● **SELECTED EXCERPT**:
>> BEGIN
# Slanted in crooked ear. Need help/opinions/advise



## Protector_gs (Jan 27, 2009)

I may purchase a GSD that just turned 9 months old. His ears are fully erect, but his right ear is slanted in toward his head. Will his ear stay that way forever? I appreciate any input, knowledge or opinions on this. Thank you very much.


----------



## Chris Wild (Dec 14, 2001)

Welcome to the board!

Can you post a picture so we can see exactly what it looks like?


----------



## Protector_gs (Jan 27, 2009)

Thank you.

The picture I have is a side shot with only the left ear showing. The seller sent me a short video upon my request and then told me about his right ear. I was able to print a couple still shots from the video and will be able to post them sometime after 6pm tonight. I don't see a way to post pictures. Can you help me out?


----------



## angelaw (Dec 14, 2001)

Upload them to photobucket and copy paste the img tag on photobucket into your post.


----------



## allieg (Nov 4, 2008)

I found photobucket the easiest way to post pictures from.


----------



## Protector_gs (Jan 27, 2009)

I just tried this of my 8 yr. old GSD that passed away on Jan. 19, 2009 to see if it works ok.

http://i560.photobucket.com/albums/ss46/Protector_gs/IMG_0246.jpg


----------



## angelaw (Dec 14, 2001)

you want to take the part that says


----------



## allieg (Nov 4, 2008)

He was beautiful.Yes it worked,if you click on the IMG code it will show the picture in your post instead of having to click on the link to see it.The picture should be no bigger than 600X800 if I remember correctly.


----------



## BlackGSD (Jan 4, 2005)

> Originally Posted By: Protector_gs but his right ear is slanted in toward his head. Will his ear stay that way forever?


At that age, probably(but no way to know 100%). I see quite a few adult dogs with a "wonky" ear that looks exactly like you are describing.
>> END
● **TASK A**: Repeat word for word the lines of the listing starting at the line containing "Open Site settings for Website" and ending at the line containing "Action: [x=1295, y=787]".
The forum thread and the listing have no connection to each other.

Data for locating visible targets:
>> BEGIN
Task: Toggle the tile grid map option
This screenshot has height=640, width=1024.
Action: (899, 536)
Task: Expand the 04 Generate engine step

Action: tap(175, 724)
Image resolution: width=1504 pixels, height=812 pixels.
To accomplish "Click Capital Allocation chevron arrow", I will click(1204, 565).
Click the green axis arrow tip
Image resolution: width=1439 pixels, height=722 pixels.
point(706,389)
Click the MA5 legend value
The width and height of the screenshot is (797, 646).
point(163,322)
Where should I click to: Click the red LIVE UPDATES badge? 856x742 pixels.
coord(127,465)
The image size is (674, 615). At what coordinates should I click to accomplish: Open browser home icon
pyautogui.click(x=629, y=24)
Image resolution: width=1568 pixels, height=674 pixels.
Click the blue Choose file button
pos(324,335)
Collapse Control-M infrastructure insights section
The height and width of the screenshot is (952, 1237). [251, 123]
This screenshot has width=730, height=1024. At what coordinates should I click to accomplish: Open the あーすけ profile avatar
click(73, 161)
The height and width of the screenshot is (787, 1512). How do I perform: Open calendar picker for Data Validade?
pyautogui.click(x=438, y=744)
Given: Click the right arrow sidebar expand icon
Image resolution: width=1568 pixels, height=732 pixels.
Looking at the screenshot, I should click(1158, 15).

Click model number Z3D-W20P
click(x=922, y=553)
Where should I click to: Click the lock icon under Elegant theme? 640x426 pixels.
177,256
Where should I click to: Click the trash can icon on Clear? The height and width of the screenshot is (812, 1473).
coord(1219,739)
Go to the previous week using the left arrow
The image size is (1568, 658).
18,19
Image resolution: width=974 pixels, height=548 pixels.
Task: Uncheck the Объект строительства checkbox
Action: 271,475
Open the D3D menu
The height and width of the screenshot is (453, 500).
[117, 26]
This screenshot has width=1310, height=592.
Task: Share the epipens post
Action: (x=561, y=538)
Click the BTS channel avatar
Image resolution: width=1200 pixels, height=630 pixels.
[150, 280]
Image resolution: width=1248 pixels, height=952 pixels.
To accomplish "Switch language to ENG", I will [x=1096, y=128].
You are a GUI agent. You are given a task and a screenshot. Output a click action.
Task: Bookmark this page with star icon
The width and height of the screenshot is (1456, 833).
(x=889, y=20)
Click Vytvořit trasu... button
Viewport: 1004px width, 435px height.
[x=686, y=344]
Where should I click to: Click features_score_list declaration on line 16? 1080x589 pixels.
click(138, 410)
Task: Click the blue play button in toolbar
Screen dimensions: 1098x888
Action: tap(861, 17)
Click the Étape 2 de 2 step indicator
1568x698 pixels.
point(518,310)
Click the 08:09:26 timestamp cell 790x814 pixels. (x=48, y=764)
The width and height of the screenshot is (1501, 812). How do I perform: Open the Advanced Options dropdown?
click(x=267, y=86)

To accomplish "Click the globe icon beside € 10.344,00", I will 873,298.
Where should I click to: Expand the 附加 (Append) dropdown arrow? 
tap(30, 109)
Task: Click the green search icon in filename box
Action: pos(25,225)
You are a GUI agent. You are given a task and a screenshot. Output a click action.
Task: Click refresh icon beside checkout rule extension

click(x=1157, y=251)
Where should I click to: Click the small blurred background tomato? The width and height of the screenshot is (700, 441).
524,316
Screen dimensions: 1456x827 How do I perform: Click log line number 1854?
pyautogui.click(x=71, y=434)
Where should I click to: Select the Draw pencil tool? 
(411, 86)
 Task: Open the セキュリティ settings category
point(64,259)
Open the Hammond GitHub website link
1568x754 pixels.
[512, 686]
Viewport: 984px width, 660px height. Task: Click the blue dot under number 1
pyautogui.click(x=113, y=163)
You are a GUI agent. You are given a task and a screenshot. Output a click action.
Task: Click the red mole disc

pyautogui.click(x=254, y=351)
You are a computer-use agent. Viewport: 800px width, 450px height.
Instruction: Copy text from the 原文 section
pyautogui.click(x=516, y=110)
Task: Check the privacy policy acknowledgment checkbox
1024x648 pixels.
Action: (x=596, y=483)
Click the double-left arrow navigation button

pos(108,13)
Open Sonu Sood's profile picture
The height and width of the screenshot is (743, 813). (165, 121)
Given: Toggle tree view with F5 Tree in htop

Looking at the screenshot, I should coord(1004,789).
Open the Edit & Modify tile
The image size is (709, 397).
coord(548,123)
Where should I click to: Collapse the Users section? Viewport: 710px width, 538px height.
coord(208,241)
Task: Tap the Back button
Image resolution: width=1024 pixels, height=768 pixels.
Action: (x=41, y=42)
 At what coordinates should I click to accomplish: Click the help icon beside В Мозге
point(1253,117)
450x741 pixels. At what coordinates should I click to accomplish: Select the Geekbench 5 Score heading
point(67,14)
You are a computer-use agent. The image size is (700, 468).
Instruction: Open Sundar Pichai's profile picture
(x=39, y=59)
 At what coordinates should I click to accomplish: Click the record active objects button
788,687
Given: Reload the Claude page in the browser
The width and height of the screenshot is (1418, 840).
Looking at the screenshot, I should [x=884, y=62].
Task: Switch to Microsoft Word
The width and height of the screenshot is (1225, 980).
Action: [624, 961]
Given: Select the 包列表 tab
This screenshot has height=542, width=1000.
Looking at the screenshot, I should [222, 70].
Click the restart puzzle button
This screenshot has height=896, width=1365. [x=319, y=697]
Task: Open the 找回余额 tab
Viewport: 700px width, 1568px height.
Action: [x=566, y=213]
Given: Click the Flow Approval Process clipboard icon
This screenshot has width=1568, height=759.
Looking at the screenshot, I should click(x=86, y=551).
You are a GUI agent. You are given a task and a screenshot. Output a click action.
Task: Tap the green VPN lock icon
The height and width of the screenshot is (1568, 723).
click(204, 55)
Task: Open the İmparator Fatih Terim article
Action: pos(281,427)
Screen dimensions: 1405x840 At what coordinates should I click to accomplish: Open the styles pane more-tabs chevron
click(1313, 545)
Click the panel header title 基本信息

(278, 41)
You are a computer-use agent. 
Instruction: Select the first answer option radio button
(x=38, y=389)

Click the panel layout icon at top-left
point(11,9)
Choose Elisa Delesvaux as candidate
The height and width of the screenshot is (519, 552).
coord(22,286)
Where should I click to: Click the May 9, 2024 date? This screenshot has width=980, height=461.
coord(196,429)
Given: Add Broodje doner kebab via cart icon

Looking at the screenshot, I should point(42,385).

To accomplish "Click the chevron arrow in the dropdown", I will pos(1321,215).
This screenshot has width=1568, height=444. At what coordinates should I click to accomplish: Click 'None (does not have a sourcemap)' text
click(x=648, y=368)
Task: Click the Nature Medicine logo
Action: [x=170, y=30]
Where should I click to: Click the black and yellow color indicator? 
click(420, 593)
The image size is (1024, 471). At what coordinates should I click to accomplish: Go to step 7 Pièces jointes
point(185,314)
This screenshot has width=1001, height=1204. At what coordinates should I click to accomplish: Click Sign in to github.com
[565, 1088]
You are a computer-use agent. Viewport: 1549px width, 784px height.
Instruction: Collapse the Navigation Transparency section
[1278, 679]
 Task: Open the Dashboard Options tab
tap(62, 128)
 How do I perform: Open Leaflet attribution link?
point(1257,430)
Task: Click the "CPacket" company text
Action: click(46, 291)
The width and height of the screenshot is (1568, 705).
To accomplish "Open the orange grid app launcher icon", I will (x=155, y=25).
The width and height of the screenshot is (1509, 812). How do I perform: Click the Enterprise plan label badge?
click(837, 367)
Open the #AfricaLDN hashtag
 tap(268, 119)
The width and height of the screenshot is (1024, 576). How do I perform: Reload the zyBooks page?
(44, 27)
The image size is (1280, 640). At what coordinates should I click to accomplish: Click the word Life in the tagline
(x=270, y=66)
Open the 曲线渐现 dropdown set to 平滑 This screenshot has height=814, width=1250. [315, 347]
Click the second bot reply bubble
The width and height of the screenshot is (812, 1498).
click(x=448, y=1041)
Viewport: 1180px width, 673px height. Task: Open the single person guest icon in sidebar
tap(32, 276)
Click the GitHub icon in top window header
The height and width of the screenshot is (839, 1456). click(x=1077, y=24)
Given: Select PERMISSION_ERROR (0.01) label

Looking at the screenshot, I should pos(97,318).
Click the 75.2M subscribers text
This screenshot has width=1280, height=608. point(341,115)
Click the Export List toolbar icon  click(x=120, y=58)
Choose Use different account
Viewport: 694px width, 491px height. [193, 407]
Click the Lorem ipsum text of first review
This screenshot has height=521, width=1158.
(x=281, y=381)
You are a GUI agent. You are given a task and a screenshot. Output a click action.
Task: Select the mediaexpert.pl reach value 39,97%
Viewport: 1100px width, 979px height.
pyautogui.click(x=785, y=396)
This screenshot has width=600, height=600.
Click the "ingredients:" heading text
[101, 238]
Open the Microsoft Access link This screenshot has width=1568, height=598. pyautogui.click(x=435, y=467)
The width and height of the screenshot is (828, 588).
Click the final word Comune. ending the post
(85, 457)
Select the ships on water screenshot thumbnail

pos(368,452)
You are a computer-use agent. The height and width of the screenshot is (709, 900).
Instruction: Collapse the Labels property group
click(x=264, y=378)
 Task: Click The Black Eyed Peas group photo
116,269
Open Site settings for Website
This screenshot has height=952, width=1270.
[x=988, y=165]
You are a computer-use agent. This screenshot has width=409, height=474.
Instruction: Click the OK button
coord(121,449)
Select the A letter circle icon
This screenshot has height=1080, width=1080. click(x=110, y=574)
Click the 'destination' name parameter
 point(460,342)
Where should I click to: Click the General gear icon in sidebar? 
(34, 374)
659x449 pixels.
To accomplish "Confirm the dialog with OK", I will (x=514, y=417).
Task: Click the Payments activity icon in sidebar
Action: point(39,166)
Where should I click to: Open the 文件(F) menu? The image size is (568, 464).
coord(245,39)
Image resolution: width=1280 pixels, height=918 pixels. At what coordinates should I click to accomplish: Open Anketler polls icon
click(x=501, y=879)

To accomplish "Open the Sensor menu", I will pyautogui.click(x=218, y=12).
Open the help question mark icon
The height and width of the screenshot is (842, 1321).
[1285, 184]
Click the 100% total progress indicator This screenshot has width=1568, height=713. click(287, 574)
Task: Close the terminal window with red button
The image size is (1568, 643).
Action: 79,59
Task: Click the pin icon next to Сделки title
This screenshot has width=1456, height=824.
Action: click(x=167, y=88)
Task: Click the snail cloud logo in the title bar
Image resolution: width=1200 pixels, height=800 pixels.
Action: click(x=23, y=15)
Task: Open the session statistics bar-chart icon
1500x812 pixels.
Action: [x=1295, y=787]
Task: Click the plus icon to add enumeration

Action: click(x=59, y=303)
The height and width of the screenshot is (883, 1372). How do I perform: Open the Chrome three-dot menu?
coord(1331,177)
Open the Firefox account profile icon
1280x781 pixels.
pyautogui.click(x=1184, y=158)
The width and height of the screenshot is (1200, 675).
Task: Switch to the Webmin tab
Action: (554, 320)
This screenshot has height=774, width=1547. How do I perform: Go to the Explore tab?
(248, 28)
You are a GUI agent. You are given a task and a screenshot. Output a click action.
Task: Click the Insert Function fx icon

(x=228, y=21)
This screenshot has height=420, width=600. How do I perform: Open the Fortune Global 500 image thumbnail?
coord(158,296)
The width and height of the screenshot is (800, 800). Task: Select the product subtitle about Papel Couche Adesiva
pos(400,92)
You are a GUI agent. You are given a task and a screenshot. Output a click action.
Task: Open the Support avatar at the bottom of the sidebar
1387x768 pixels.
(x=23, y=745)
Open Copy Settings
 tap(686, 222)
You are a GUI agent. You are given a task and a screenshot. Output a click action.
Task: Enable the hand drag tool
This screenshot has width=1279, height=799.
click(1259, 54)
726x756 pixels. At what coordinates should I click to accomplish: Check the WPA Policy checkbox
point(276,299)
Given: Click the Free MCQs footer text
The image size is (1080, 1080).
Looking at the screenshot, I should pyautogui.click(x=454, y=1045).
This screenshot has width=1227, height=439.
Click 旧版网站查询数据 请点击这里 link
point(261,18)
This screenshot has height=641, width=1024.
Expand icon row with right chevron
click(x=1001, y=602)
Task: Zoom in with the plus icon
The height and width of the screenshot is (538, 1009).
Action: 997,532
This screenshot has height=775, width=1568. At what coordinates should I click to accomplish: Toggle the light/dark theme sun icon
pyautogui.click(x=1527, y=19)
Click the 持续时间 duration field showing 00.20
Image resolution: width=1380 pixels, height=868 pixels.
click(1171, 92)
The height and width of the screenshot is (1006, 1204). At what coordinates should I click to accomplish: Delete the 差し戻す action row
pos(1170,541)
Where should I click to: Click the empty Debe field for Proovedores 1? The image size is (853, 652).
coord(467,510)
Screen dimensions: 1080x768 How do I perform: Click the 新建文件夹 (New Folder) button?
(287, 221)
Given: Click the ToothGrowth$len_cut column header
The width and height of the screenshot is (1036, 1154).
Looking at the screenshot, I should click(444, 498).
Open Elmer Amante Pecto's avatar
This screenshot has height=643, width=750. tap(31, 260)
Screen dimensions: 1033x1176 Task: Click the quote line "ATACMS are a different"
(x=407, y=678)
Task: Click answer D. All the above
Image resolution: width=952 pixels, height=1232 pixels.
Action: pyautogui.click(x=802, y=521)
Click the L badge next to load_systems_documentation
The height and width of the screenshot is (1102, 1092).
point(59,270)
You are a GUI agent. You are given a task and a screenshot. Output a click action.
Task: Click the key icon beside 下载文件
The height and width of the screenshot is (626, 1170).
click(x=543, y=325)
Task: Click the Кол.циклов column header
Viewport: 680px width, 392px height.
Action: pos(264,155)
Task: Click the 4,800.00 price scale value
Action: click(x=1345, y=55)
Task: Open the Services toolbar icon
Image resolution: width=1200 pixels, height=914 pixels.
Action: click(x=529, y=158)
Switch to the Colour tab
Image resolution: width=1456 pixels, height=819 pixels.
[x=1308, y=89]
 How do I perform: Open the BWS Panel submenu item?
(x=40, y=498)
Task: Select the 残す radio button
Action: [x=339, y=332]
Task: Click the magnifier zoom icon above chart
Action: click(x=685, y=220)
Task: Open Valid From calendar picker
>> END
● **TASK B**: Quote the passage of the forum thread starting at "Upload them to" and ending at "post pictures from.".

● **FINAL ANSWER A**:
Open Site settings for Website
This screenshot has height=952, width=1270.
[x=988, y=165]
You are a computer-use agent. This screenshot has width=409, height=474.
Instruction: Click the OK button
coord(121,449)
Select the A letter circle icon
This screenshot has height=1080, width=1080. click(x=110, y=574)
Click the 'destination' name parameter
 point(460,342)
Where should I click to: Click the General gear icon in sidebar? 
(34, 374)
659x449 pixels.
To accomplish "Confirm the dialog with OK", I will (x=514, y=417).
Task: Click the Payments activity icon in sidebar
Action: point(39,166)
Where should I click to: Open the 文件(F) menu? The image size is (568, 464).
coord(245,39)
Image resolution: width=1280 pixels, height=918 pixels. At what coordinates should I click to accomplish: Open Anketler polls icon
click(x=501, y=879)

To accomplish "Open the Sensor menu", I will pyautogui.click(x=218, y=12).
Open the help question mark icon
The height and width of the screenshot is (842, 1321).
[1285, 184]
Click the 100% total progress indicator This screenshot has width=1568, height=713. click(287, 574)
Task: Close the terminal window with red button
The image size is (1568, 643).
Action: 79,59
Task: Click the pin icon next to Сделки title
This screenshot has width=1456, height=824.
Action: click(x=167, y=88)
Task: Click the snail cloud logo in the title bar
Image resolution: width=1200 pixels, height=800 pixels.
Action: click(x=23, y=15)
Task: Open the session statistics bar-chart icon
1500x812 pixels.
Action: [x=1295, y=787]

● **FINAL ANSWER B**:
Upload them to photobucket and copy paste the img tag on photobucket into your post.


----------



## allieg (Nov 4, 2008)

I found photobucket the easiest way to post pictures from.